PROBLEM: Set down each line exactly, beginning with the one that contains "The image size is (832, 632)." and continuing through the last line of the listing, and nothing else.

Start of SUPPLIED DATA

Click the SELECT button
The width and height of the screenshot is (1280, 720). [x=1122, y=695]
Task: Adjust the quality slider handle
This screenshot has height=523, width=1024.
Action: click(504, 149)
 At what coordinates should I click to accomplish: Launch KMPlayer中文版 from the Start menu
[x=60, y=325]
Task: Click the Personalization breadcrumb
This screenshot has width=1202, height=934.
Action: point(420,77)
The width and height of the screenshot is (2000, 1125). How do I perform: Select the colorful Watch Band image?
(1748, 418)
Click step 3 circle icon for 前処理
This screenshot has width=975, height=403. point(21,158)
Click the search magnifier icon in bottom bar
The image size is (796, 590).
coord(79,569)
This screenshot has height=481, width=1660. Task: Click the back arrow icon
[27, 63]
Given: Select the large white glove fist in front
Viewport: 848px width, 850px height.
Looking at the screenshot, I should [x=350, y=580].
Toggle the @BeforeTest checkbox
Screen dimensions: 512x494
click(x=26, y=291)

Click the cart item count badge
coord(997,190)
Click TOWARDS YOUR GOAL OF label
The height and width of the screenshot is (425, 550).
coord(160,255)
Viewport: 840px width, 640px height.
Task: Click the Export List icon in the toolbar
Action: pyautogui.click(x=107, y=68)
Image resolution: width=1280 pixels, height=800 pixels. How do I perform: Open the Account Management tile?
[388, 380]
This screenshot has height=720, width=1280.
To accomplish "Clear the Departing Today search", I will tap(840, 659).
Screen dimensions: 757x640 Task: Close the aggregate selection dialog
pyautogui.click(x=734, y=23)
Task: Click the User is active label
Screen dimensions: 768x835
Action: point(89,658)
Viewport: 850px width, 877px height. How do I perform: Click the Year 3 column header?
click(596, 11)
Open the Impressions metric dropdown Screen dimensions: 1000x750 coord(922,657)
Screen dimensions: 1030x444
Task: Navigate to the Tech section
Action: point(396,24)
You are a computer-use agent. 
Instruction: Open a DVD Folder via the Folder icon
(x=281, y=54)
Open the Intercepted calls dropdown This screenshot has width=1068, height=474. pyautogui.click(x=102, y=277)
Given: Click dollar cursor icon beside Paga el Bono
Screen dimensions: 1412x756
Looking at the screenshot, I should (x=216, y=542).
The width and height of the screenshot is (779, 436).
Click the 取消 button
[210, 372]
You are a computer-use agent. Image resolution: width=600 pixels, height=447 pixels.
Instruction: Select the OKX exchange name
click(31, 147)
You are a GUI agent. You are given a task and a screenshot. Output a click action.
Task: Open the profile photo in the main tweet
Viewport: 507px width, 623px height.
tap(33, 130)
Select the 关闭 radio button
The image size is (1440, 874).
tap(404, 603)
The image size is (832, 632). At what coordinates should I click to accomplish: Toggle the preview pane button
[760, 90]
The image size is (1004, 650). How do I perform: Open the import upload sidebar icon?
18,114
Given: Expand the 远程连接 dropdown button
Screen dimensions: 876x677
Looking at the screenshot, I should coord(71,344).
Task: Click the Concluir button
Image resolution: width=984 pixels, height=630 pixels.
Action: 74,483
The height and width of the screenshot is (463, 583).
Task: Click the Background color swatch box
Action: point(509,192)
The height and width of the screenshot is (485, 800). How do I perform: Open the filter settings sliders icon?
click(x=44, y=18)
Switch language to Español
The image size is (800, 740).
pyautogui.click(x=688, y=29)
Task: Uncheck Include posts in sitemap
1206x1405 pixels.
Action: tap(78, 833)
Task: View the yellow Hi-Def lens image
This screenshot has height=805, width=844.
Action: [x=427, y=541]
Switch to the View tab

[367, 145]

End of SUPPLIED DATA

TASK SOLUTION:
The image size is (832, 632). At what coordinates should I click to accomplish: Toggle the preview pane button
[760, 90]
The image size is (1004, 650). How do I perform: Open the import upload sidebar icon?
18,114
Given: Expand the 远程连接 dropdown button
Screen dimensions: 876x677
Looking at the screenshot, I should coord(71,344).
Task: Click the Concluir button
Image resolution: width=984 pixels, height=630 pixels.
Action: 74,483
The height and width of the screenshot is (463, 583).
Task: Click the Background color swatch box
Action: point(509,192)
The height and width of the screenshot is (485, 800). How do I perform: Open the filter settings sliders icon?
click(x=44, y=18)
Switch language to Español
The image size is (800, 740).
pyautogui.click(x=688, y=29)
Task: Uncheck Include posts in sitemap
1206x1405 pixels.
Action: tap(78, 833)
Task: View the yellow Hi-Def lens image
This screenshot has height=805, width=844.
Action: [x=427, y=541]
Switch to the View tab

[367, 145]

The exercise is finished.